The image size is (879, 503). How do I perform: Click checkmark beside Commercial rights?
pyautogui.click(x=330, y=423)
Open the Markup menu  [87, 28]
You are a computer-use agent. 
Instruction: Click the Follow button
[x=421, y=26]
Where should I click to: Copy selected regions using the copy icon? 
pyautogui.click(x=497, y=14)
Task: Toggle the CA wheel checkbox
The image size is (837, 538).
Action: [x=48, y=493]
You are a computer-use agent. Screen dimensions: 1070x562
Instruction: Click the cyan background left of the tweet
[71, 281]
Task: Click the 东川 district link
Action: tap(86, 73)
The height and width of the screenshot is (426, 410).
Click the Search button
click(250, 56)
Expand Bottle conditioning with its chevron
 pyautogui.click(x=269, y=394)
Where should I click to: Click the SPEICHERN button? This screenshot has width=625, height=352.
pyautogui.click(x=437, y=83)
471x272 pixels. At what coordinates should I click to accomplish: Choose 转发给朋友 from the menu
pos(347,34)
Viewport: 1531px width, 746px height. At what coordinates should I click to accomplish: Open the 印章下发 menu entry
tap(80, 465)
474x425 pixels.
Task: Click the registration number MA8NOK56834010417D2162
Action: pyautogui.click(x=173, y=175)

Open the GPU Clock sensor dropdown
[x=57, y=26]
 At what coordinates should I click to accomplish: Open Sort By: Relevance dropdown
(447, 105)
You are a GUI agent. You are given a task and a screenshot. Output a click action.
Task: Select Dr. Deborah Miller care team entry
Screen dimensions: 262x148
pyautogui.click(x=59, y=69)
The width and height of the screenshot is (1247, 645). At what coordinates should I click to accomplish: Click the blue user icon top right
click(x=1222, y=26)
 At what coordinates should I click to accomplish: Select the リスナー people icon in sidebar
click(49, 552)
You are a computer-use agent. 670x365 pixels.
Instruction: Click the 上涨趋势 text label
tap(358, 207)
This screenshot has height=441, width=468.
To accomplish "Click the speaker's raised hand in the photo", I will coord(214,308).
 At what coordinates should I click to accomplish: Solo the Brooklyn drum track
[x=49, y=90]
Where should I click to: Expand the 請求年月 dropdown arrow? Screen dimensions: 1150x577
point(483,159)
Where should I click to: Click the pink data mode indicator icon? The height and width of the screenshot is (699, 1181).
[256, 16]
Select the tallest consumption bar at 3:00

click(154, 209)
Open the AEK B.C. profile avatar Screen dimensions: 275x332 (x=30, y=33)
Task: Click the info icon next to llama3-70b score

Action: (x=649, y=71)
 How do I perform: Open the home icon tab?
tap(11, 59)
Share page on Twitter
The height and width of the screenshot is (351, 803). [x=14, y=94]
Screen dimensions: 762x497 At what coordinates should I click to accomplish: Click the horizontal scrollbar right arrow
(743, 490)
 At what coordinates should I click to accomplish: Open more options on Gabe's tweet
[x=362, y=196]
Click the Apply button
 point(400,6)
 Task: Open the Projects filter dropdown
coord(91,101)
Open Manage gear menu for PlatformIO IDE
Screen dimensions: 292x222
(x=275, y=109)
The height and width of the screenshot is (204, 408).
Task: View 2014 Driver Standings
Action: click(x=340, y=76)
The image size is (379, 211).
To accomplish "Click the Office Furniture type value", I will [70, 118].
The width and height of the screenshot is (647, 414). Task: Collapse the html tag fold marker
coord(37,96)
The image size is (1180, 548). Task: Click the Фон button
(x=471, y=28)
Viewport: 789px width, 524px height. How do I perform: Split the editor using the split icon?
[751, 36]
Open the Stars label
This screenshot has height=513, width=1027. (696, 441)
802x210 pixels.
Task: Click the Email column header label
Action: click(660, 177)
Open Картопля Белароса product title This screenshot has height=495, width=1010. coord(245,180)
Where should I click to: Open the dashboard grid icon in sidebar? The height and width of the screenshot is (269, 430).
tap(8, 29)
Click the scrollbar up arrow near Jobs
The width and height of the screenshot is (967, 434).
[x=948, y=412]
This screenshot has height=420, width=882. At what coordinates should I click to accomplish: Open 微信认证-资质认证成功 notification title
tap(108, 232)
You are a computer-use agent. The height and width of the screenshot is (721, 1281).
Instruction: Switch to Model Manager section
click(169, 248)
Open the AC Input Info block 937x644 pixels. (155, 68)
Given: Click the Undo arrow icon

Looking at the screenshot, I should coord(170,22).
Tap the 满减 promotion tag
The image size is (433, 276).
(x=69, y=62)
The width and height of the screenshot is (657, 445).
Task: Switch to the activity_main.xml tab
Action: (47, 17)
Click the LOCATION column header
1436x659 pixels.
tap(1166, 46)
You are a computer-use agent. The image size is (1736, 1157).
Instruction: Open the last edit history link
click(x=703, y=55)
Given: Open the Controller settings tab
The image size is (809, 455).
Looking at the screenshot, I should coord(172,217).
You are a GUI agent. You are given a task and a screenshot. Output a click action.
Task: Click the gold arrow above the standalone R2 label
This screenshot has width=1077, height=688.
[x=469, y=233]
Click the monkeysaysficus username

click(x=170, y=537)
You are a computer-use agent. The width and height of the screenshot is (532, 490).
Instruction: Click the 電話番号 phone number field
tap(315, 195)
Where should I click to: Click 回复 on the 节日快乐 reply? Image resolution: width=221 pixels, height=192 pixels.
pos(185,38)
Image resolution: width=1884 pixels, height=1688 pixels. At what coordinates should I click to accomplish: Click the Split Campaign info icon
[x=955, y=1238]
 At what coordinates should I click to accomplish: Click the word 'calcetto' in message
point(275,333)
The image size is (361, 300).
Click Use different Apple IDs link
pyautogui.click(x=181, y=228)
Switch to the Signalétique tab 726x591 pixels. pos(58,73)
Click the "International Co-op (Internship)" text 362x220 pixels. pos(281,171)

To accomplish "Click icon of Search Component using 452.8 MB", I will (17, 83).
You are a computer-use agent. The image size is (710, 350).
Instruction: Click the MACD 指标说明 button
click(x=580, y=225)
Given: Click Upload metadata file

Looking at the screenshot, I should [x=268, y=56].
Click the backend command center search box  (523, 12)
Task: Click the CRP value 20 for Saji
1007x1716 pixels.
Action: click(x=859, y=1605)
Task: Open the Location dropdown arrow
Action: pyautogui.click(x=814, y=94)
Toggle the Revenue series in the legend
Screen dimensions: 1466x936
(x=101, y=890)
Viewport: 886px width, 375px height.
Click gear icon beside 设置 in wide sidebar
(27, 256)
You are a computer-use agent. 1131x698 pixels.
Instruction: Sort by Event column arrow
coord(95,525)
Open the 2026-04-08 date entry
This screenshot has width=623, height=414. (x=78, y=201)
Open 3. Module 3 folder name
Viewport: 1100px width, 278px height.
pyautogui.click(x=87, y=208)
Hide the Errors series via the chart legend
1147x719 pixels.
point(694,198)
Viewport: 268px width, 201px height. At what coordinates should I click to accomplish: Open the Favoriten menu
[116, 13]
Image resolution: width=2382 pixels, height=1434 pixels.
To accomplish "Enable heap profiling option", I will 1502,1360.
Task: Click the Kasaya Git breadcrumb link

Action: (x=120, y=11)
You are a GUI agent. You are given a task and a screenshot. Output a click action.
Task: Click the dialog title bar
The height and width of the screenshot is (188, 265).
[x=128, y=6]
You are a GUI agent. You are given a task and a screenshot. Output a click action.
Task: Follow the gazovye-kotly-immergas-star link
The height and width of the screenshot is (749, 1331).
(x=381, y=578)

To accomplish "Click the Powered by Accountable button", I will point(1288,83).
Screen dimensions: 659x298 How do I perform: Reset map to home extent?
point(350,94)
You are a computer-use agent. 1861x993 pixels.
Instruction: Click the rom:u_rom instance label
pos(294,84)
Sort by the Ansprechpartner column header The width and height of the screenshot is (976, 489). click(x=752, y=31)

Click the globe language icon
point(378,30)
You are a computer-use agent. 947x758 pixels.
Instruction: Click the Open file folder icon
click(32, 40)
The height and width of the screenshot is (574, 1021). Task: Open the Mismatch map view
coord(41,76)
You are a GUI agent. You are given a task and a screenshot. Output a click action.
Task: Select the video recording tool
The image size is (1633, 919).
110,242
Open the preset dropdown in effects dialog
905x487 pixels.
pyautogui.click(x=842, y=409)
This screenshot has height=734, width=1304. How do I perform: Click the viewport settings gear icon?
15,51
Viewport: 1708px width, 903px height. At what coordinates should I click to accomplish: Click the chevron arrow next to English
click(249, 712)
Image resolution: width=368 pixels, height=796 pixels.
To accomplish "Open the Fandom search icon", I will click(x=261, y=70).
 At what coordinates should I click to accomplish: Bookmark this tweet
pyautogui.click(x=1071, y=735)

--*--

*What is expected*
Repeat the rows above word for word, starting at the line that contains "Where should I click to: Expand" and ending at the line that contains "point(483,159)".

*Solution*
Where should I click to: Expand the 請求年月 dropdown arrow? Screen dimensions: 1150x577
point(483,159)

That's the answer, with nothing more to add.